Ai-je tort, ou peuvent-ils être pleinement compris à partir de votre vision des phénomènes prismatiques? Pour en être absolument certain, je souhaite, après tant d’explications, que je dois à votre gentillesse, que vous ayez encore les vôtres et exprimez certains points de votre théorie avant que j’ose les mettre en contexte.
Schelling ne dit pas explicitement à Goethe que la découverte de Herschel – du moins à première vue – pose un problème pour sa vision polaire des couleurs spectrales. Sa remarque se résume pourtant à cette question : comment Goethe peut-il expliquer avec sa thèse de symétrie sur les couleurs que le spectre se prolonge de manière invisible d’un côté, mais pas de l’autre? La rupture de symétrie dans les résultats de Herschel peut-elle être réparée d’une manière ou d’une autre?
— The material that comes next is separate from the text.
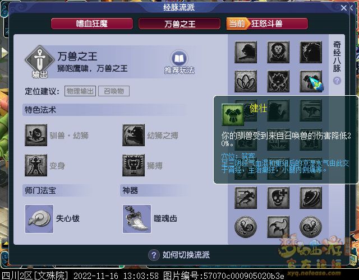Screen dimensions: 359x280
Task: Click the 物理输出 tag button
Action: point(80,91)
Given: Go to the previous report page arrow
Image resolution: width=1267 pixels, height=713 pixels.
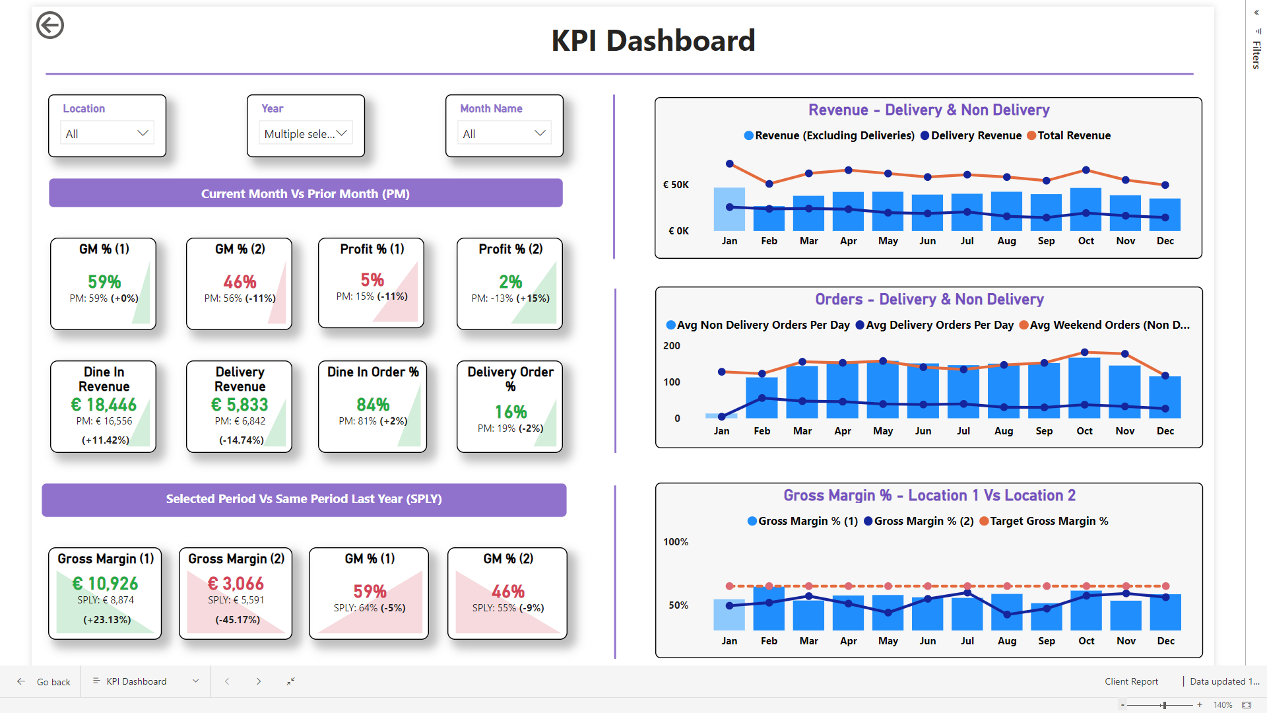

Lorsque Goethe reçoit la lettre de Schelling, il est électrifié. Il écrit alors une lettre d’une page à Ritter dans laquelle il suggère un approfondissement des expériences symétriques sur la couleur. Ritter fait aussitôt sa valise, marche vers Weimar et est reçu par Goethe dès le lendemain.
Découverte des effets de la lumière au-delà du violet par Ritter
Au moment où Schelling se questionne, Ritter a déjà répondu. Quelques semaines plus tôt, le 22 février 1801, Ritter démontre les effets de ce que nous appelons maintenant la lumière UV. Ses résultats ne seront publiés qu’en 1806[iv]. Pour démontrer qu’un rayonnement existe au-delà du violet, il s’appuye sur une découverte du chimiste Carl Wilhelm Scheele pendant ce XVIIIe siècle : le nitrate d’argent noircit davantage quand il est exposé au violet que lorsqu’il est exposé aux autres couleurs. Ritter raconte alors :
J’ai d’abord fait l’expérience suivante le 22 février 1801:
J’ai recouvert une bande de papier blanc d’environ huit pouces de long avec du chlorure d’argent, et dans la pièce sombre, j’ai laissé le spectre propre du prisme, à cinquante à soixante pouces de lui, tomber en son centre. Le chlorure d’argent a commencé à virer au noir d’abord, et extrêmement rapidement, à une distance considérable de l’extrême violet vers l’extérieur; ce n’est qu’alors que c’est dans la couleur violette puis vers l’intérieur du spectre, avec une nuance plus faible du bleu vers le vert. Mais du jaune au rouge et au-delà, chlorure argent est resté blanc, aussi longtemps qu’il soit resté exposé à cette lumière. En enlevant la bande du plan de réfraction, j’ai trouvé le plus grand noircissement à une distance d’un bon demi-pouce du violet vers l’extérieur; puis il a diminué, progressivement à l’extérieur et il s’est arrêté complètement, tout comme il a augmenté à nouveau vers l’intérieur, avec un maximum dans le violet, puis cela s’estompait progressivement vers le bleu, jusqu’à ce qu’il se perde dans le vert, où le chlorure d’argent avait gardé son blanc.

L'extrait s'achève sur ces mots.